Set exercise: Rewrite the data from the line with "has height=537, width=1568." to the line with "Looking at the screenshot, I should 47,243.", swapping "switch" for "slider" and leaving everything else unchanged.

┌─ Materials provided

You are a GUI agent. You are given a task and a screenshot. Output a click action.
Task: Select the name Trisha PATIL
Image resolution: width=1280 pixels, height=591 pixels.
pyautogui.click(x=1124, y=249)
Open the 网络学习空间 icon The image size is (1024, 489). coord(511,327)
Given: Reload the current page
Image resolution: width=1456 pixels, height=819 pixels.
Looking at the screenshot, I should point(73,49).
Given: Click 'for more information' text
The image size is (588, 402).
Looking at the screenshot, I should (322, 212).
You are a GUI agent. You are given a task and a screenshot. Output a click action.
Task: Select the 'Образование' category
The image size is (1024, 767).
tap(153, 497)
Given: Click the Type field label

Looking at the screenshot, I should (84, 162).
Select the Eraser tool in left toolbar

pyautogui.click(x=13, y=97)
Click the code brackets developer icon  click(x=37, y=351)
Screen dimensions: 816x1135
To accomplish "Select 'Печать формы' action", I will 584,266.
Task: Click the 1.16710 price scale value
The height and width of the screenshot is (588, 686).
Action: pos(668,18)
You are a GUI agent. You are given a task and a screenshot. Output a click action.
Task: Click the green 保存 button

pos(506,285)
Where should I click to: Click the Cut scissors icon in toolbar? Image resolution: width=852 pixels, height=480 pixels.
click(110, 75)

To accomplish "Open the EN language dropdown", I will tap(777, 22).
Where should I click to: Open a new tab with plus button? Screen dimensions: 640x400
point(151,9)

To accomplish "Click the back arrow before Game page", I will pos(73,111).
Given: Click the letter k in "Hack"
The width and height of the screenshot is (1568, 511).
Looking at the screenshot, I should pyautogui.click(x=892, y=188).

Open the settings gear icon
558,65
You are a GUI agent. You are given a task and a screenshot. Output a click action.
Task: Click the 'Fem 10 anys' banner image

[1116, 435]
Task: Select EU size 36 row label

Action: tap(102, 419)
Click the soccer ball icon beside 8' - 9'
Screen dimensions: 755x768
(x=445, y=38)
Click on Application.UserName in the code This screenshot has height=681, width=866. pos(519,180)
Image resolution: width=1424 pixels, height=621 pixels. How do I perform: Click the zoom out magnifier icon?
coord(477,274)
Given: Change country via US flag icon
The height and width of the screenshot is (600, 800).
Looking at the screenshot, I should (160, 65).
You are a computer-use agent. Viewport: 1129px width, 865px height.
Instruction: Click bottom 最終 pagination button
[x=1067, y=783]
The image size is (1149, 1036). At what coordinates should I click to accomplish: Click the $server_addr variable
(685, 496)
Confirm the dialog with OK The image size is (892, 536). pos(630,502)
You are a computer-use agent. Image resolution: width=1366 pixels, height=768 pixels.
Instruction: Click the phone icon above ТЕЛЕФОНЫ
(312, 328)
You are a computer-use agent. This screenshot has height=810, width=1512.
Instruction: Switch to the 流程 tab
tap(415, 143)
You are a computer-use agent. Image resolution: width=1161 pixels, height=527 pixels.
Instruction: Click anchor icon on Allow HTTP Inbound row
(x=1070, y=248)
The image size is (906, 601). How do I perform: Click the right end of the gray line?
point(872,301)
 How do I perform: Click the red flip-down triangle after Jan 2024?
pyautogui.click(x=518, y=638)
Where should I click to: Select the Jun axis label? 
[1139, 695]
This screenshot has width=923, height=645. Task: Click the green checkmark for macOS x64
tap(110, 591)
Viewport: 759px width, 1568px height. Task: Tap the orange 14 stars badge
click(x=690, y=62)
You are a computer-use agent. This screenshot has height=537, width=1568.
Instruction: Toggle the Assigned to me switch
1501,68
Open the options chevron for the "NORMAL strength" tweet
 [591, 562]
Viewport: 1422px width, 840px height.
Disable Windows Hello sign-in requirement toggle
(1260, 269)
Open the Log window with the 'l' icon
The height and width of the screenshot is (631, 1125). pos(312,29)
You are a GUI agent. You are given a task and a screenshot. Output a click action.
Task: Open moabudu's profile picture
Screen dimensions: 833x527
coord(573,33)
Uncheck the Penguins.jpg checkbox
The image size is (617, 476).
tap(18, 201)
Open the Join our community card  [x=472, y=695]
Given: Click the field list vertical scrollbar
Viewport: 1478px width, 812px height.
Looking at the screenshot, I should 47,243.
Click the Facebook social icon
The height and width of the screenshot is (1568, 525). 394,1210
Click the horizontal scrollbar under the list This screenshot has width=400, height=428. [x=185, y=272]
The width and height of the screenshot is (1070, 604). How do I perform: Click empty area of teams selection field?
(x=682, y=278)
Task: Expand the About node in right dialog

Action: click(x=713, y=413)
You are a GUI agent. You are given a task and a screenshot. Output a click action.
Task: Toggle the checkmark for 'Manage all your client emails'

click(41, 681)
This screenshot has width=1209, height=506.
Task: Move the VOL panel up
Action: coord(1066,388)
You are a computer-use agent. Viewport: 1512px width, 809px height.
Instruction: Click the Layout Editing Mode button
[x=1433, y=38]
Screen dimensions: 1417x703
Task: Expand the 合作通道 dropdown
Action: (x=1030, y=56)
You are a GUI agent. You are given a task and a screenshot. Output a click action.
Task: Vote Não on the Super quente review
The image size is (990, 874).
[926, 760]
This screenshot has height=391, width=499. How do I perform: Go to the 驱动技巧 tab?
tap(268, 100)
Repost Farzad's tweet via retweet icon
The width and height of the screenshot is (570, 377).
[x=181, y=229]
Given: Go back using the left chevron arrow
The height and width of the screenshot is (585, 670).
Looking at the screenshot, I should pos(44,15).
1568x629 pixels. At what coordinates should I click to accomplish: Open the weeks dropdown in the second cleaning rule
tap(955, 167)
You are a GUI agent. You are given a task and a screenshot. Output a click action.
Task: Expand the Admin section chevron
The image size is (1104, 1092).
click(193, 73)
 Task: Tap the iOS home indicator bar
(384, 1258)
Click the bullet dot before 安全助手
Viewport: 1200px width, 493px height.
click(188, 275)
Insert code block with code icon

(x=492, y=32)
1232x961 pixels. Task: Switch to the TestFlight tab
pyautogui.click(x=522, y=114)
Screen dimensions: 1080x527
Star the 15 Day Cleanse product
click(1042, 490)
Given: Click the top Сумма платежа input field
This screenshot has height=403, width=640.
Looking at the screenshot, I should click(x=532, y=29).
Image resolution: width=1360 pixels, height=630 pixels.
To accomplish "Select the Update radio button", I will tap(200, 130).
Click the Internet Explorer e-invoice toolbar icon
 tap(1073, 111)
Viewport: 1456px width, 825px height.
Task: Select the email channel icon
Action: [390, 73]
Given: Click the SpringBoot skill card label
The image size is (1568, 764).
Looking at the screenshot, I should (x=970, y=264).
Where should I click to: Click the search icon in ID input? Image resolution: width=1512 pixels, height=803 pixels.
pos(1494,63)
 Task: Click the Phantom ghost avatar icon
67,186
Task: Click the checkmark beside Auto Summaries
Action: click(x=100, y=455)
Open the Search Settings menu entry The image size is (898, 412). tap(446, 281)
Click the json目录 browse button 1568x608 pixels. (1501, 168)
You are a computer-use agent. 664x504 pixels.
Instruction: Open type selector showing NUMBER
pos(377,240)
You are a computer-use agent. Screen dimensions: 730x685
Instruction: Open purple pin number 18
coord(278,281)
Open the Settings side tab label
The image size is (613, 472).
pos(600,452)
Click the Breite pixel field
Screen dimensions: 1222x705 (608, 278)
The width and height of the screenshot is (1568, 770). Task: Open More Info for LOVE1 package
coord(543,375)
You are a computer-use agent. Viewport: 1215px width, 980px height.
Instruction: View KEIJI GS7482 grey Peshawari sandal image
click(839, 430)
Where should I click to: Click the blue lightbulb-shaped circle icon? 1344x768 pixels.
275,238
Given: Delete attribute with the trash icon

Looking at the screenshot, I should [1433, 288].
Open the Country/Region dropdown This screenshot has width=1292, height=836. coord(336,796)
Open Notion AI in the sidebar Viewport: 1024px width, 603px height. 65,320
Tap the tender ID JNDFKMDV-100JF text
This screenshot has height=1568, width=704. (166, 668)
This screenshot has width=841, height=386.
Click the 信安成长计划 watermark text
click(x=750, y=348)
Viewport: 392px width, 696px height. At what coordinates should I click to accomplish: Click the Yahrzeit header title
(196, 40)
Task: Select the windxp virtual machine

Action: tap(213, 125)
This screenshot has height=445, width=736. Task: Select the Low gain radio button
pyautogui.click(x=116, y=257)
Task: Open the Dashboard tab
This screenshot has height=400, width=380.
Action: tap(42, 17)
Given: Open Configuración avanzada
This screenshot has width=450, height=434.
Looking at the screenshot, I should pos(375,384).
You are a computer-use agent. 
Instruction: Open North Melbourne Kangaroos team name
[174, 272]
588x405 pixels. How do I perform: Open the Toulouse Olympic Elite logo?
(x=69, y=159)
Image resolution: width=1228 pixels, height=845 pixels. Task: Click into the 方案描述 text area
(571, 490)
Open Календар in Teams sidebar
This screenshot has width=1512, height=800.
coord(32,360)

└─

Correct result:
You are a computer-use agent. This screenshot has height=537, width=1568.
Instruction: Toggle the Assigned to me slider
1501,68
Open the options chevron for the "NORMAL strength" tweet
 [591, 562]
Viewport: 1422px width, 840px height.
Disable Windows Hello sign-in requirement toggle
(1260, 269)
Open the Log window with the 'l' icon
The height and width of the screenshot is (631, 1125). pos(312,29)
You are a GUI agent. You are given a task and a screenshot. Output a click action.
Task: Open moabudu's profile picture
Screen dimensions: 833x527
coord(573,33)
Uncheck the Penguins.jpg checkbox
The image size is (617, 476).
tap(18, 201)
Open the Join our community card  [x=472, y=695]
Given: Click the field list vertical scrollbar
Viewport: 1478px width, 812px height.
Looking at the screenshot, I should 47,243.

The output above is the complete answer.